Matilda sei mitica

matilda sei mitica

Regia: Danny De Vito

Genere: Commedia

Interpreti: Danny De Vito, Kiami Davael, Embeth Davidtz, Pam Ferris, Goliath Gregory, Brian Levinson, Sarah Magdalin, Rhea Perlman, Paul Reubens, Kira Spencer Hesser, Tracey Walter, Mara Wilso

Origine: Usa

Anno: 1997



Trama: Matilda è una ragazzina dalla straordinaria intelligenza. Purtroppo i suoi genitori sono sempre distratti e assorbiti dai loro problemi per accorgersi delle qualità della figlioletta. Quando finalmente si decidono ad iscriverla ad una scuola, scelgono Crunchem Hall, un cupo edificio di mattoni, in cui i giovani ospiti vivono sotto il terrore di una corpulenta direttrice, Agatha Trunchbull. In questo triste ambiente, Matilda trova conforto solo nella compagnia di miss Honey, un’insegnante di prima elementare che capisce le notevoli qualità della bambina e la aiuta a farle venire fuori. Tra queste, finisce con l’affermarsi la capacità di Matilda di mettere gli adulti di fronte alle loro responsabilità e di far loro comprendere i doveri che hanno verso i figli, soprattutto piccoli. Ma i genitori non sono più in grado di raccogliere l’appello della bambina, che alla fine viene adottata dalla maestrina che diventerà per lei la nuova famiglia.

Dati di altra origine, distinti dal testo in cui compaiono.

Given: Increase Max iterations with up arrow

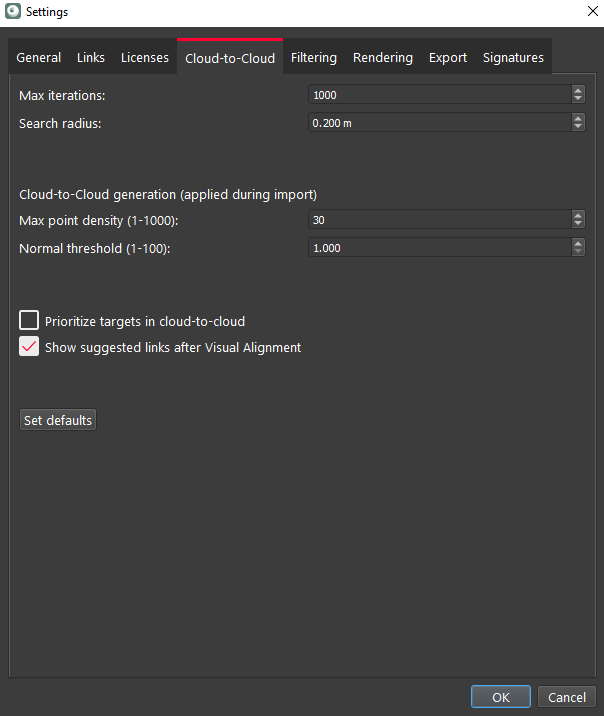Looking at the screenshot, I should [x=578, y=90].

Recensione: Fedele allo spirito del romanzo di Dahl da cui è tratto, il film non si limita a essere un prodotto per l’infanzia, ma piuttosto invita gli adulti a riflettere sull’orrore quotidiano dell’essere bambini quando i più grandi non sanno o non vogliono rendersi conto delle esigenze dei più piccoli.
Utilizzando uno stile narrativo dichiaratamente grottesco, che permette esagerazioni e deformazioni che traducono stilisticamente la centralità del punto di vista infantile sul mondo, De Vito propone numerosi spunti che problematizzano lo status dei bambini nella realtà contemporanea. La famiglia di Matilda ne è un esempio. Fin dalla nascita la piccola è vissuta come una seccatura dai genitori che recriminano sulle spese già all’uscita dall’ospedale. Il vero problema sembra l’alterità della figlia rispetto al marchio di famiglia, fatto di televisione, cibo scadente, inesistenza di rapporti comunicativi e affettivi, poiché tutti i membri sono presi dalle loro occupazioni in modo assolutamente autoreferenziale. La creatività di Matilda, la sua eccezionalità in senso letterale, può esprimersi solo quando è sola.
Lo spazio di fuga e di realizzazione del sé è offerto a Matilda dai libri. Il suo amore per la lettura appare funzionale non solo al suo desiderio di conoscenza, ma soprattutto per astrarsi da una realtà in cui non è compresa. I libri sono i suoi giocattoli, che le permettono di entrare in altre dimensioni. Il suo talento, come spesso accade per i bambini prodigio, ha quindi una duplice valenza: da un lato è un’opportunità in più, dall’altro si rivela una condanna, in un’eccezionalità che le preclude una vita più normale.